Workflows for Understanding Big Data & Data Science
In this talk we'll present a newly emerging view of Big Data & Data Science centered around workflows. A workflow is a holistic view of data analysis which includes the software, people and processes required to generate data insights. We will propose a simple "scorecard" for assessing workflow technology options in the context of best-of-breed features, specific business use cases, infrastructure capabilities and data analysis goals. Additionally, we'll discuss the enormous need for human talent retooling that is occurring in the industry today -- what's driving it, how it will evolve and why it's so important. We'll tie these themes together with plenty of real-world examples and "war stories."

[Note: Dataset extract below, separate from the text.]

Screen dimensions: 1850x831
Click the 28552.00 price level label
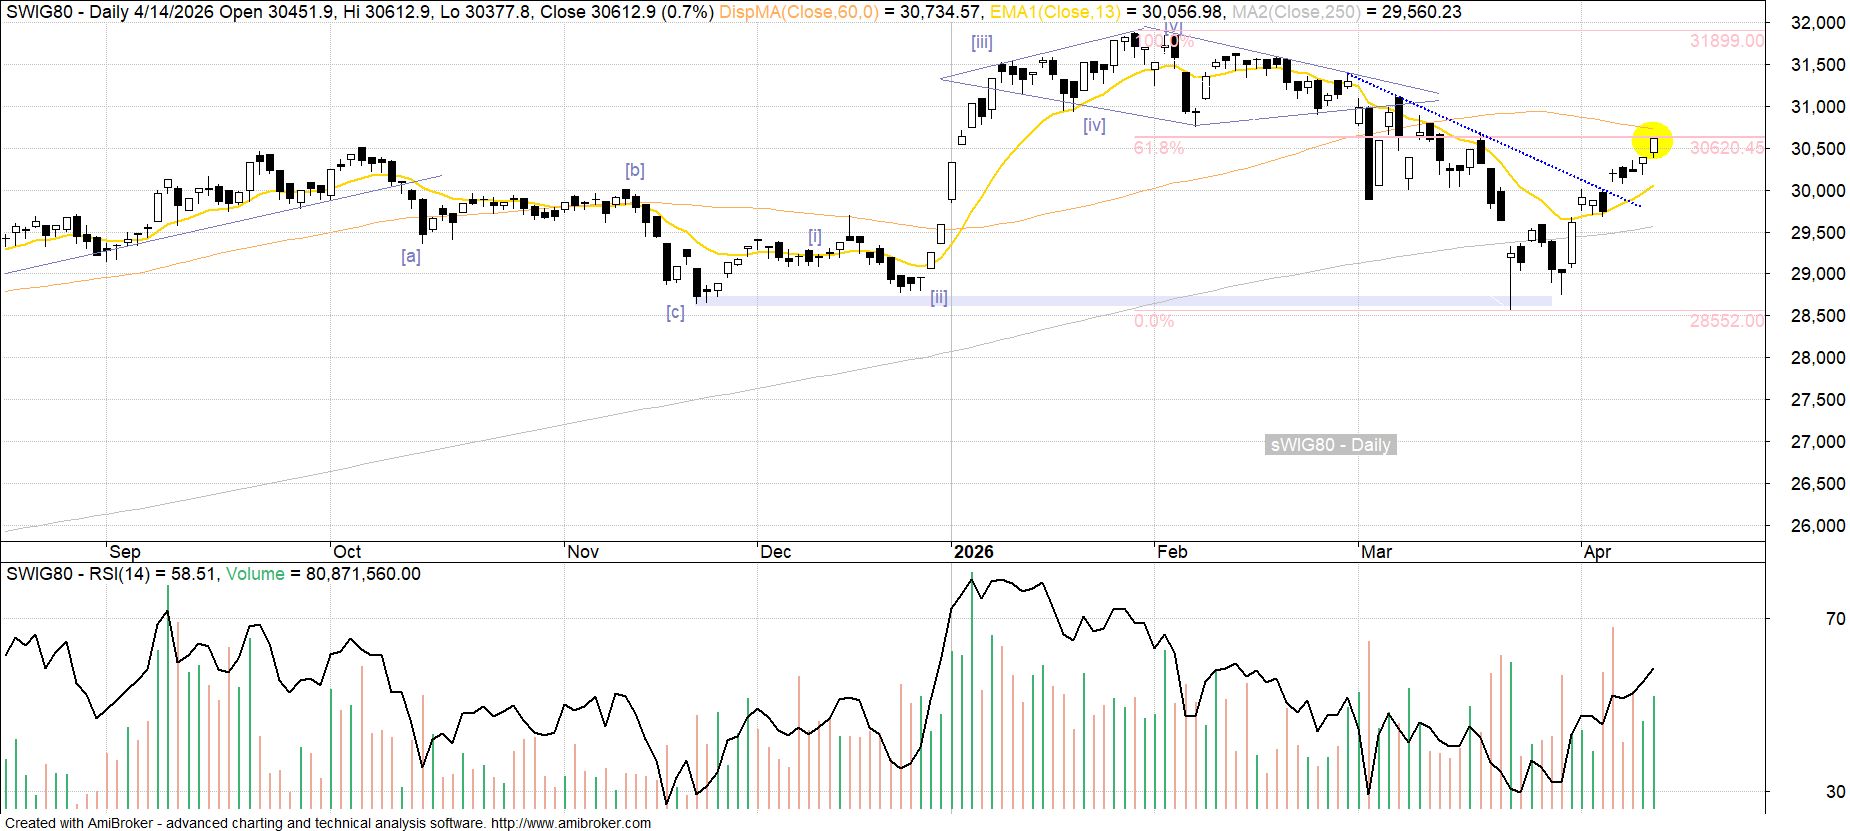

On the technology side, we will focus on Apache Spark and other open source (OSS) frameworks that build upon the notion of workflow. These platforms take organizations beyond Hadoop and allow them to shift focus from Data Center Computing -- which focuses on utilization, elasticity, latency and operating costs associated with Big Data -- to emphasize applications and automation. Many leading firms like Google, Twitter, Airbnb, Hubspot and eBay and already developing real-time Big Data applications in this fashion.
On the talent side, we will make the case that today's business leadership is poorly prepared to contend with enormous data rates, scalability and the core mathematics required to deploy high-ROI Big Data applications. For example: how and when can we leverage graph queries, sparse matrices, convex optimization, bayesian statistics and other advanced topics? We'll present material from a new O'Reilly book called “Just Enough Math,” which introduces advanced math for Big Data Science for business people in the context of concrete business use cases. These examples contain plenty of illustrations and historical background, and include brief code examples in Python that are easily understood.
About the Speaker
Our keynote speaker Paco Nathan is a “player/coach” who's led innovative Data teams building large-scale apps for 10+ years. Expert in distributed systems, machine learning, Enterprise data workflows. Paco is an O'Reilly author and engineering consultant, and an advisor for several firms including The Data Guild. Paco received his BS Math Sci and MS Comp Sci degrees from Stanford University, and has 25+ years technology industry experience ranging from Bell Labs to early-stage start-ups.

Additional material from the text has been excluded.